This is used internally to help speed up the test.
-m
Tells Iozone to use multiple buffers internally. Some applications read into a single
buffer over and over. Others have an array of buffers. This option allows both types of
applications to be simulated. Iozone’s default behavior is to re-use internal buffers.
This option allows one to override the default and to use multiple internal buffers.
-M
Iozone will call uname() and will put the string in the output file.
-n #
Set minimum file size (in Kbytes) for auto mode.
-N
Report results in microseconds per operation.
-o
Writes are synchronously written to disk. (O_SYNC). Iozone will open the files with the
O_SYNC flag. This forces all writes to the file to go completely to disk before returning to
the benchmark.
-O
Give results in operations per second.
-p
This purges the processor cache before each file operation. Iozone will allocate another
internal buffer that is aligned to the same processor cache boundary and is of a size that
matches the processor cache. It will zero fill this alternate buffer before beginning each test.
This will purge the processor cache and allow one to see the memory subsystem without
the acceleration due to the processor cache.
-P #
Bind processes/threads to processors, starting with this cpu #. Only available on some
platforms. The first sub process or thread will begin on the specified processor. Future processes or threads will be placed on the next processor. Once the total number of cpus is exceeded then future processes or threads will be placed in a round robin fashion.
-q #
Set maximum record size (in Kbytes) for auto mode. One may also specify
-q #k (size in Kbytes) or -q #m (size in Mbytes) or -q #g (size in Gbytes).

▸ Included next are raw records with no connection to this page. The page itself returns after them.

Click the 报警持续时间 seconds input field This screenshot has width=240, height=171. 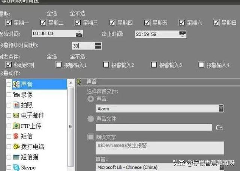click(x=83, y=46)
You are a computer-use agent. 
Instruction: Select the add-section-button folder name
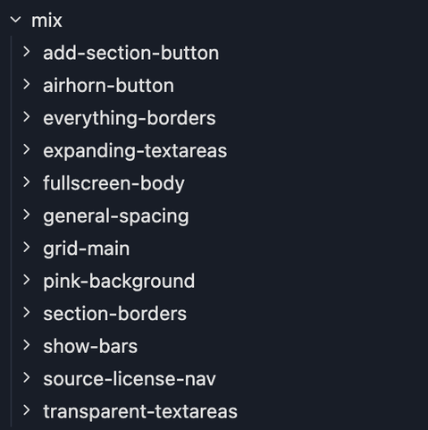tap(131, 53)
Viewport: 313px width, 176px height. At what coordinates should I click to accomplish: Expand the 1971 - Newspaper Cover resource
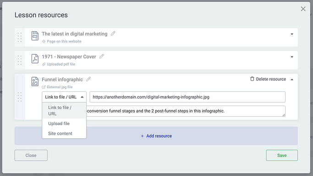(x=292, y=57)
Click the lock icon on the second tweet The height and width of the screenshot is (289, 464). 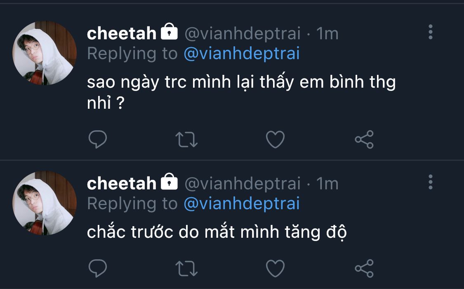(x=169, y=182)
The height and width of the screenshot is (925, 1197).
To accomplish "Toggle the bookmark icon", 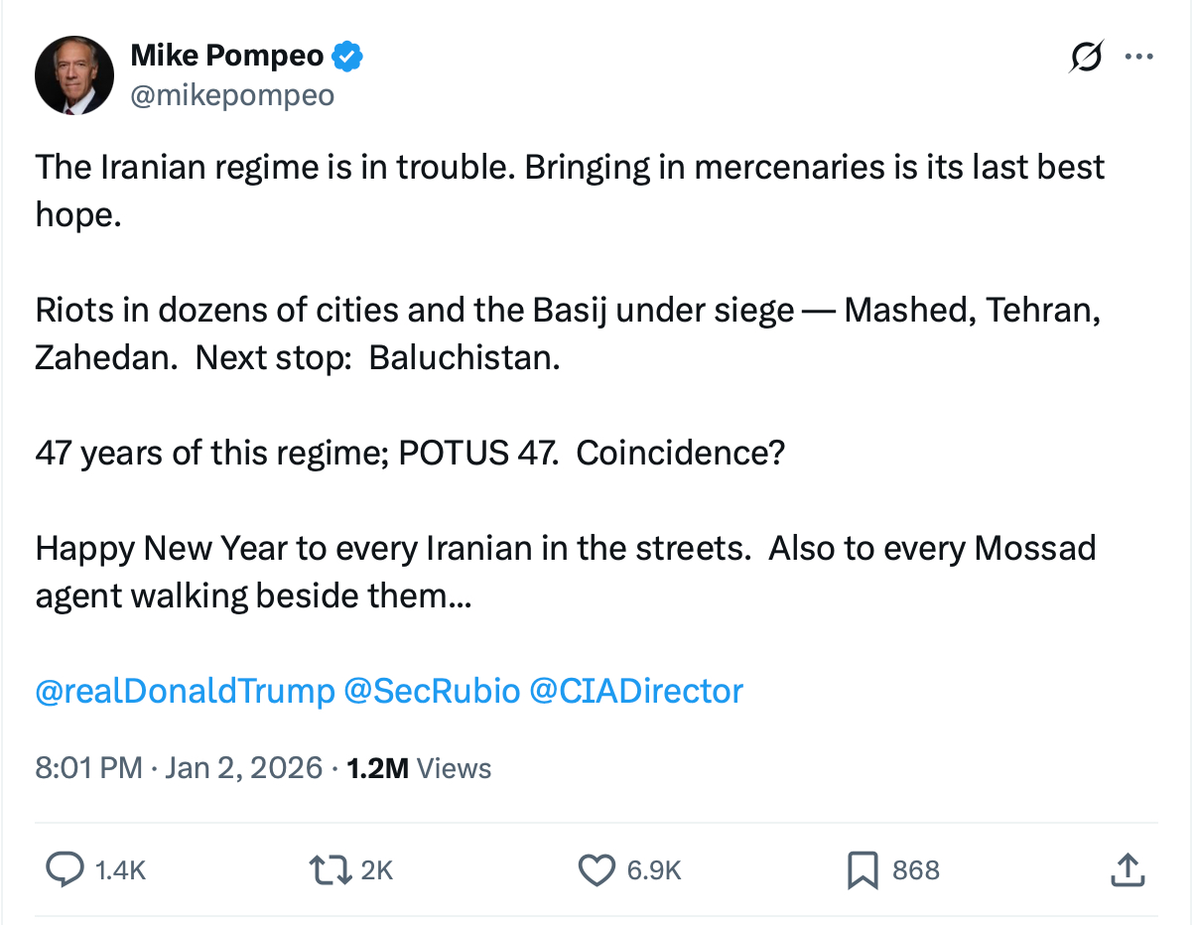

See –y for setting minimum record size.
-Q
Create offset/latency files. Iozone will create latency versus offset data files that can be
imported with a graphics package and plotted. This is useful for finding if certain offsets
have very high latencies. Such as the point where UFS will allocate its first indirect block.
One can see from the data the impacts of the extent allocations for extent based filesystems
with this option.
-r #
Used to specify the record size, in Kbytes, to test. One may also specify
-r #k (size in Kbytes) or -r #m (size in Mbytes) or -r #g (size in Gbytes).
-R
Generate Excel report. Iozone will generate an Excel compatible report to standard out. This
file may be imported with Microsoft Excel (space delimited) and used to create a graph of
the filesystem performance. Note: The 3D graphs are column oriented. You will need to
select this when graphing as the default in Excel is row oriented data.
-s #
Used to specify the size, in Kbytes, of the file to test. One may also specify
-s #k (size in Kbytes) or -s #m (size in Mbytes) or -s #g (size in Gbytes).
-S #
Set processor cache size to value (in Kbytes). This tells Iozone the size of the processor cache.
It is used internally for buffer alignment and for the purge functionality.
-t #
Run Iozone in a throughput mode. This option allows the user to specify how
many threads or processes to have active during the measurement.
-T
Use POSIX pthreads for throughput tests. Available on platforms that have POSIX threads.
-u #
Set the upper limit on number of processes to run. When running throughput tests this
option allows the user to specify the greatest number of processes or threads to start.
This option should be used in conjunction with the -l option.
-U mountpoint
Mount point to unmount and remount between tests. Iozone will unmount and remount
this mount point before beginning each test. This guarantees that the buffer cache does not
contain any of the file under test.
-v
Display the version of Iozone.
-V #
Specify a pattern that is to be written to the temporary file and validated for accuracy in
each of the read tests.
-w
Do not unlink temporary files when finished using them. Leave them present in the filesystem.
-W
Lock files when reading or writing.
-x
Turn off stone-walling. Stonewalling is a technique used internally to Iozone. It is used during
the throughput tests. The code starts all threads or processes and then stops them on a barrier.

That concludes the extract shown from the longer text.